* STATED TASK
Can you recast the items from the line containing "You are a computer-use agent." through the end of the items, inclusive, as a two-column CSV with columns named instruction and answer? Give one row per item, put each item's text and its answer in a single quoted field with line breaks replaced by spaces, and leave the pictures out.

* ENTRIES
--------
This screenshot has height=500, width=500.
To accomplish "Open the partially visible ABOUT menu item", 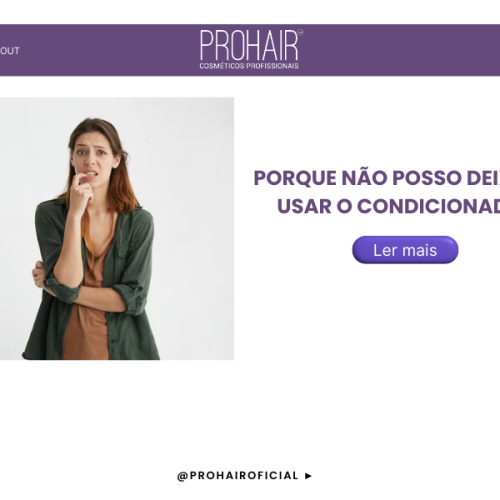I will pos(10,51).
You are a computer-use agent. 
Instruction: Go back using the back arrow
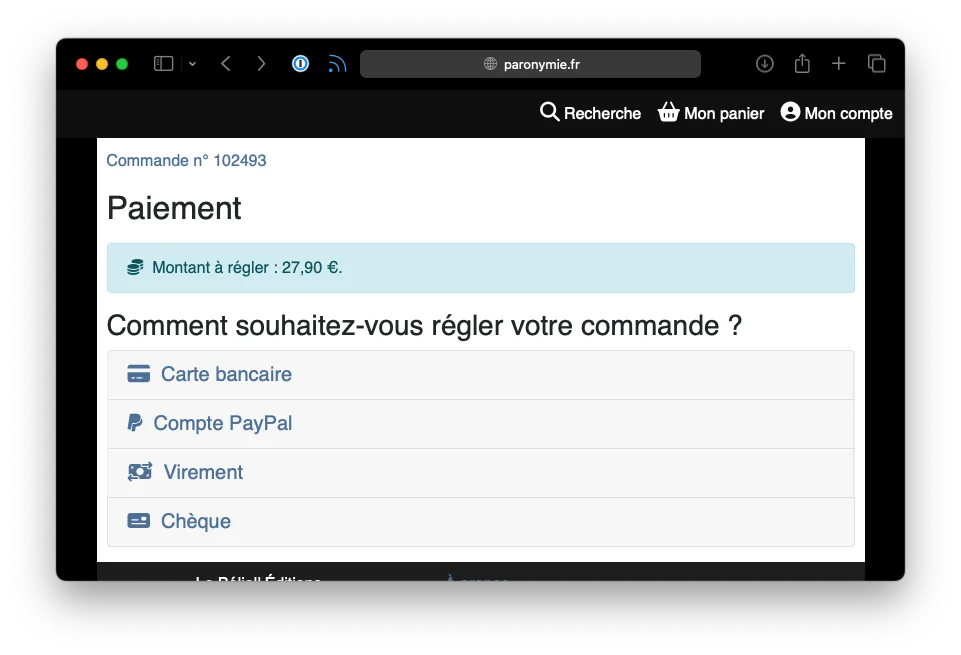click(225, 63)
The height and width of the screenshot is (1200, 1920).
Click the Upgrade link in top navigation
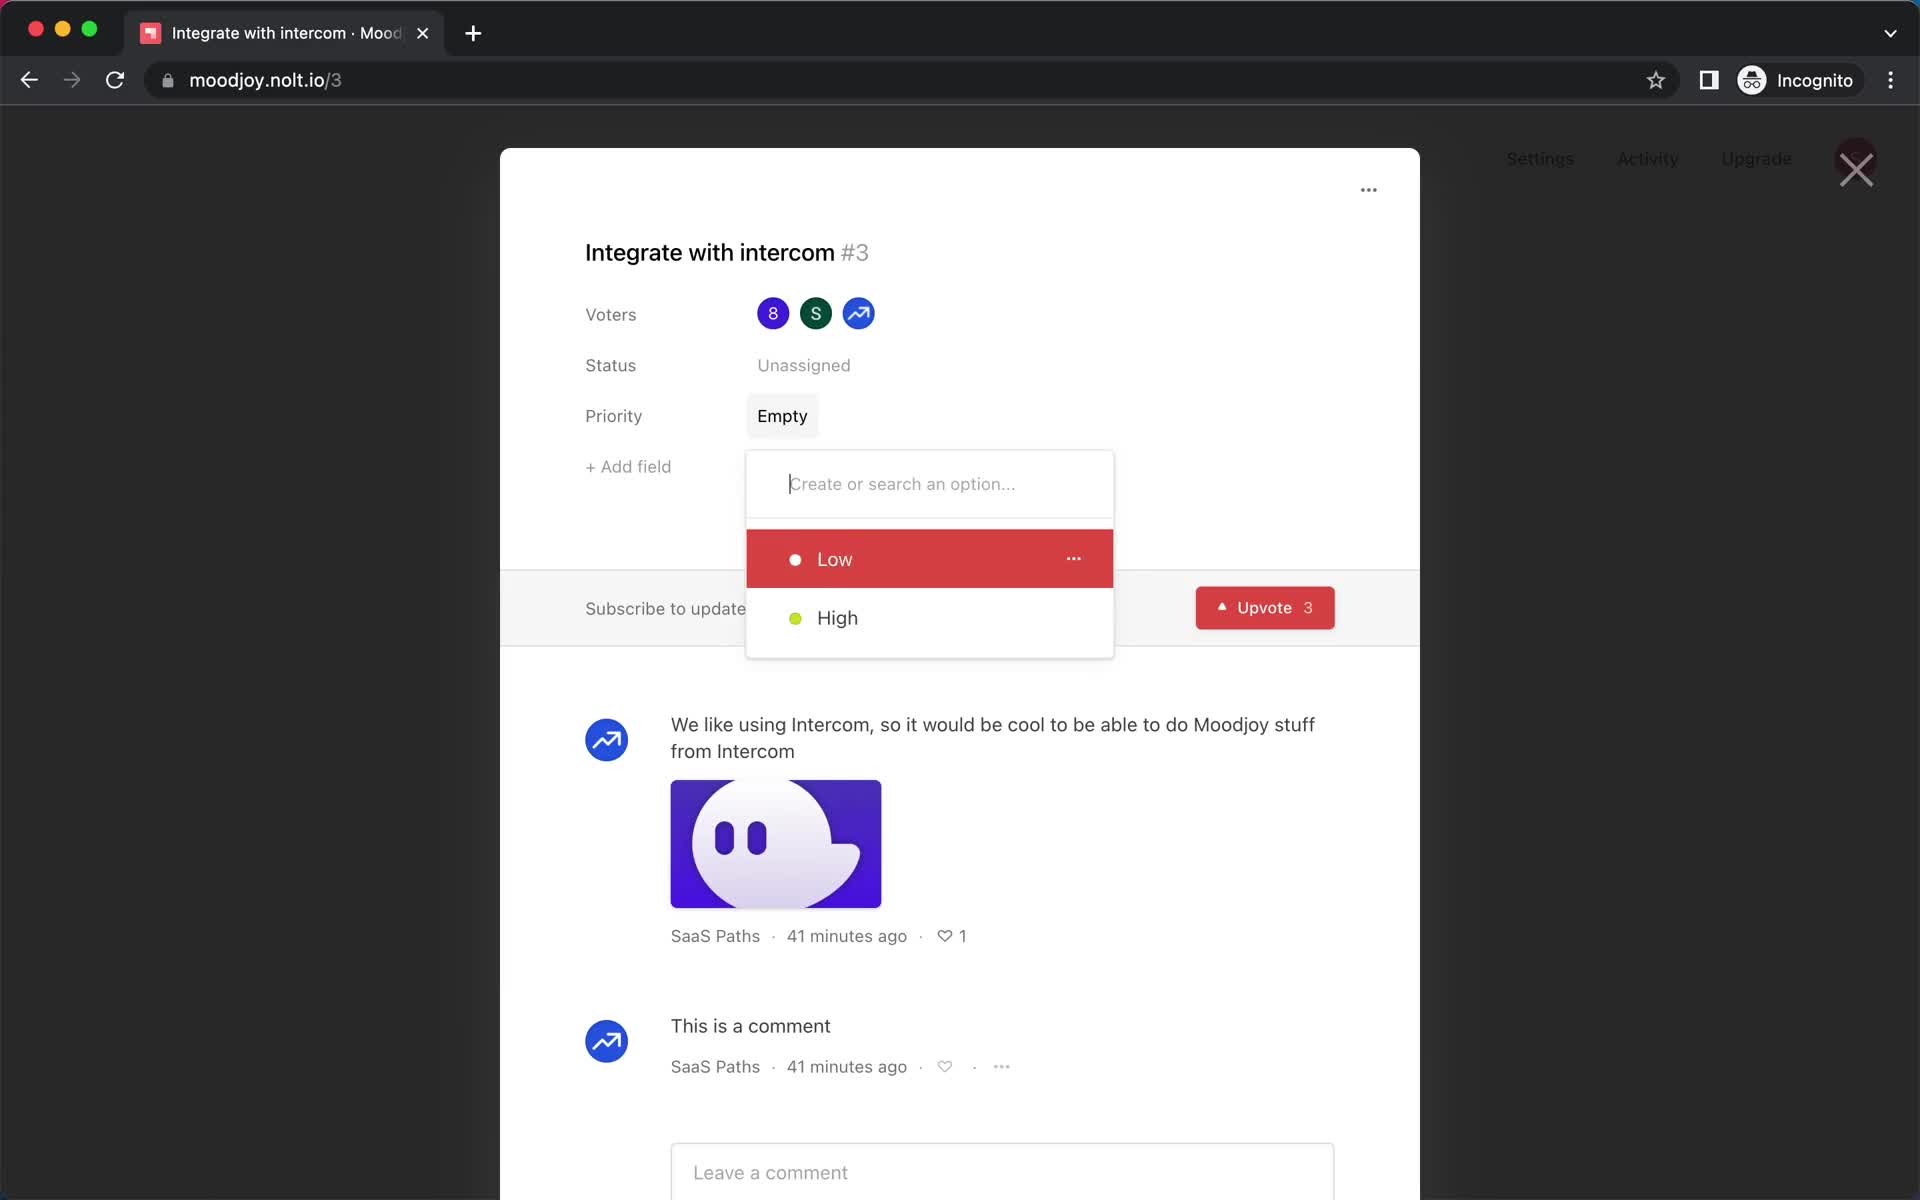[x=1756, y=158]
--------
* TASK SOLUTION
instruction,answer
"You are a computer-use agent. Instruction: Go back using the back arrow","click(225, 63)"
"The height and width of the screenshot is (1200, 1920). Click the Upgrade link in top navigation","[x=1756, y=158]"